Comme pourrait en exister la veille d’une bataille dont l’issue apparaît incertaine. Ce chant serait né durant les années 50 ou 60 avec des paroles et une musique de M. Kerloch.
« Ce chant militant assez récent nous rappelle que chaque génération doit susciter des hommes qui, à leur façon, relèvent le flambeau qu’ont porté ceux qui les ont précédés dans cette longue chaîne de vie dont nous constituons le dernier maillon.

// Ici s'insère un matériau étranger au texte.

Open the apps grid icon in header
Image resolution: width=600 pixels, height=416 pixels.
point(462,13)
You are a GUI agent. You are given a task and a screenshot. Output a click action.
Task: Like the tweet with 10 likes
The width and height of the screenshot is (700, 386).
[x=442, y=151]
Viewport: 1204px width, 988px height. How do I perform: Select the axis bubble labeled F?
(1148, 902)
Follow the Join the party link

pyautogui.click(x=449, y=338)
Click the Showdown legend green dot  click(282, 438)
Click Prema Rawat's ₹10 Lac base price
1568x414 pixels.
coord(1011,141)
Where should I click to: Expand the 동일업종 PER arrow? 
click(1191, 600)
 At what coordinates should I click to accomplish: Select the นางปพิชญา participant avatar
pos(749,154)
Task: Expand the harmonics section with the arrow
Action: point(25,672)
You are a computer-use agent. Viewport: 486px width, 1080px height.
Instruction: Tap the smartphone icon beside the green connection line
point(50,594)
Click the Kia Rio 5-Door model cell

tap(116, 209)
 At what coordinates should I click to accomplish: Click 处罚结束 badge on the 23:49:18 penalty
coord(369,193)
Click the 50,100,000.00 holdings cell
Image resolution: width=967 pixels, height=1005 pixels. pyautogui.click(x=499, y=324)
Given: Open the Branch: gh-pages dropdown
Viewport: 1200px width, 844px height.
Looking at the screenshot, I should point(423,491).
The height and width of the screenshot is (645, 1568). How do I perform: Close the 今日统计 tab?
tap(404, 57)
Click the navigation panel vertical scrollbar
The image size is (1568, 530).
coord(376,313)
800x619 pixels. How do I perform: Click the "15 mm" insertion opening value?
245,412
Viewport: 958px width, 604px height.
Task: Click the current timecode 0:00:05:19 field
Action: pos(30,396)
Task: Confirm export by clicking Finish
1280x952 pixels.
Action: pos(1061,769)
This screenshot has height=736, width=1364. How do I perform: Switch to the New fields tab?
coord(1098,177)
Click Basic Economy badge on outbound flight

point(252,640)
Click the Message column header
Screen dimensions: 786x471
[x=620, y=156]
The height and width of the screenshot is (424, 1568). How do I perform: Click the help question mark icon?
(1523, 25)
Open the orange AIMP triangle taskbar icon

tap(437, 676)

Les épreuves que chacun doit surmonter, ceux qui nous précèdent les ont connues et vaincues.» (T. Bouzard).
L. Gaud (lgaud.free.fr) indique à la place remplace "Dans la steppe" (couplet 2) "Sur la route" ; dans le refrain, « Camarades » est remplacé par « Fiers paras ». De fait c’estcette version qui est chantée (cf. la version de la promo Daboval de l’EMIA).
Le site www.troupesdemarine.org indique pour le dernier couplet "[…] ils chantaient parlant haut".
Le Chœur de la Joyeuse Garde apporte quelques modifications : « Joyeuse Garde, groupons-nous » dans le refrain ; il remplace « Europe » par « Ô France » à la dernière ligne du premier couplet.
Dans le quatrième couplet, il remplace les deux derniers vers par « Une seule jeunesse, une seule nation/ Pour la France et la vraie religion ».